THE PROBLEM: Omit the pictures and extract only the lines from the line containing "Task: Click the shared slide painting image" to the end of the material, each exactly as written.
********************
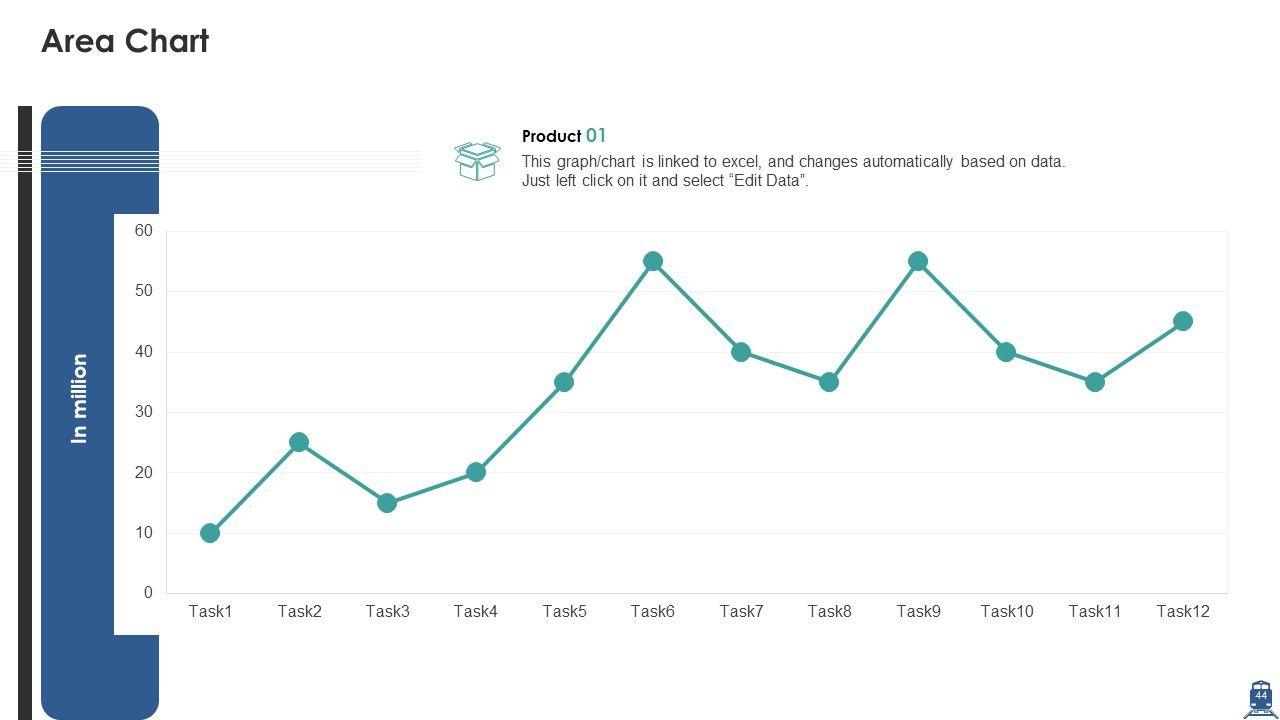Click the chart description text about Edit Data
1280x720 pixels.
coord(793,171)
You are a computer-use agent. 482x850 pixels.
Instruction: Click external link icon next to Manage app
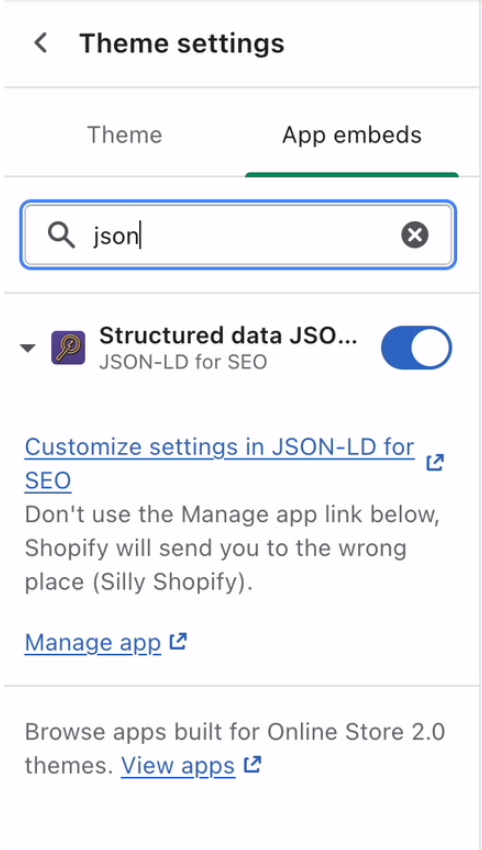178,641
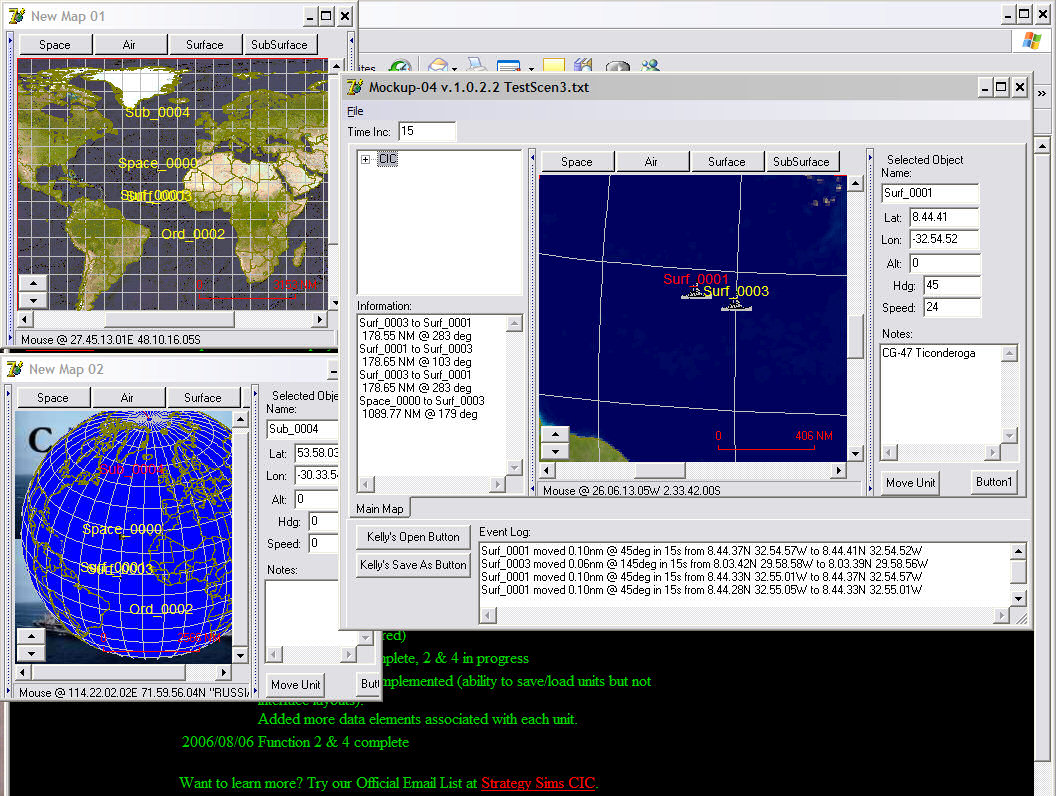Screen dimensions: 1056x796
Task: Click the zoom up arrow in New Map 01
Action: [33, 283]

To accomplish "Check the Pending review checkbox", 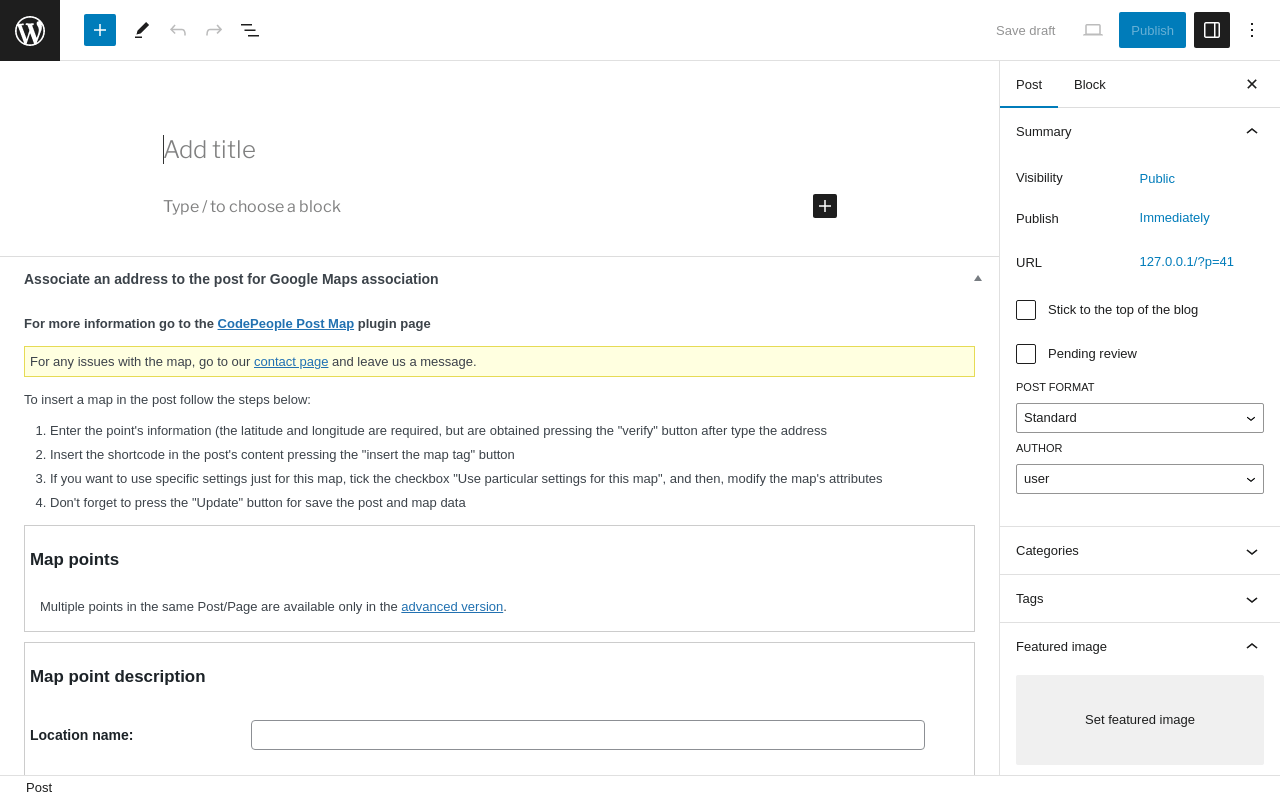I will tap(1026, 354).
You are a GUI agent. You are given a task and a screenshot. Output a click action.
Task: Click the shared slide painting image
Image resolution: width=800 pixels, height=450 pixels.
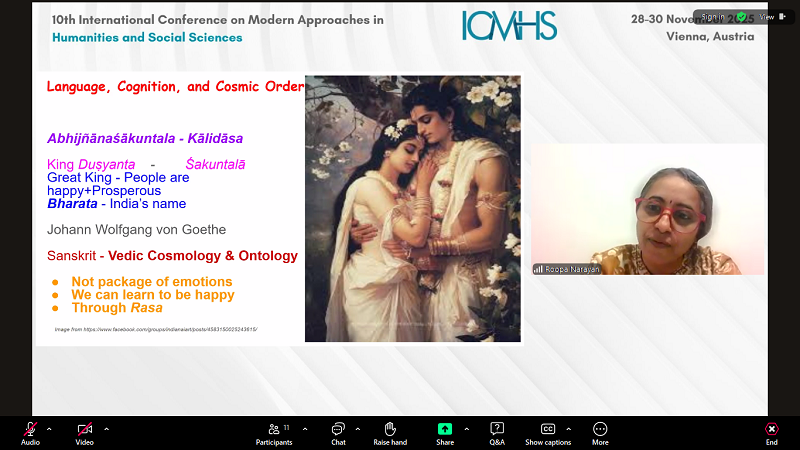[412, 208]
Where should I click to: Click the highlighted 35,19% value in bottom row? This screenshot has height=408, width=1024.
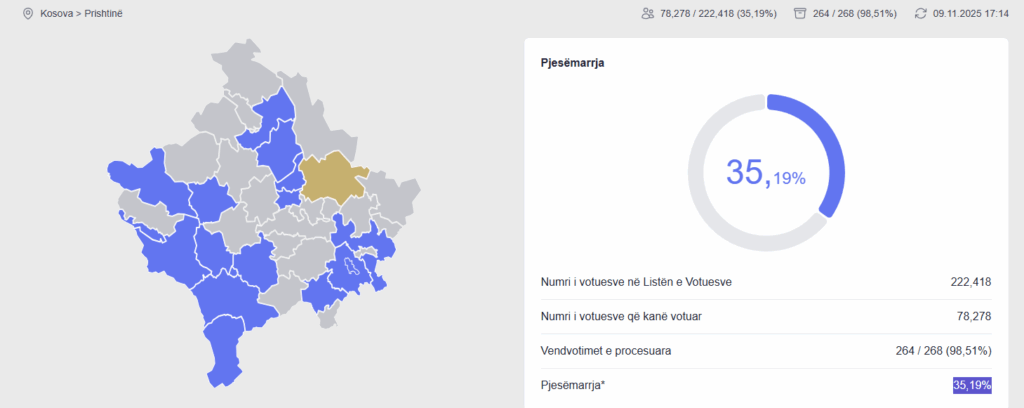[972, 385]
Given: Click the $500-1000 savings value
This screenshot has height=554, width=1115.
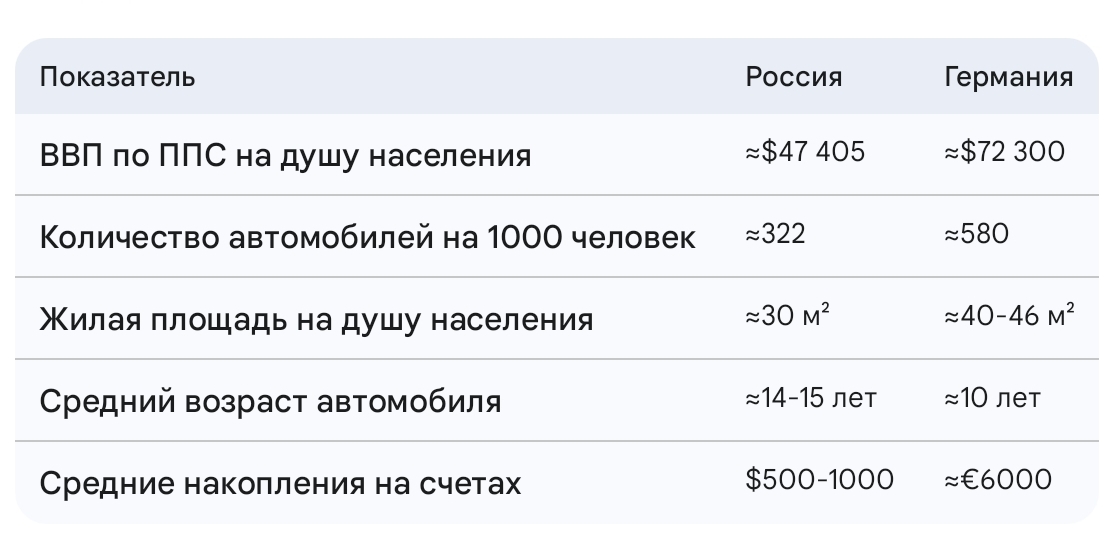Looking at the screenshot, I should (x=819, y=480).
********************
YOUR SOLUTION:
Task: Click the shared slide painting image
Image resolution: width=800 pixels, height=450 pixels.
[412, 208]
Where should I click to: Click the highlighted 35,19% value in bottom row? This screenshot has height=408, width=1024.
[972, 385]
Given: Click the $500-1000 savings value
This screenshot has height=554, width=1115.
Looking at the screenshot, I should (x=819, y=480).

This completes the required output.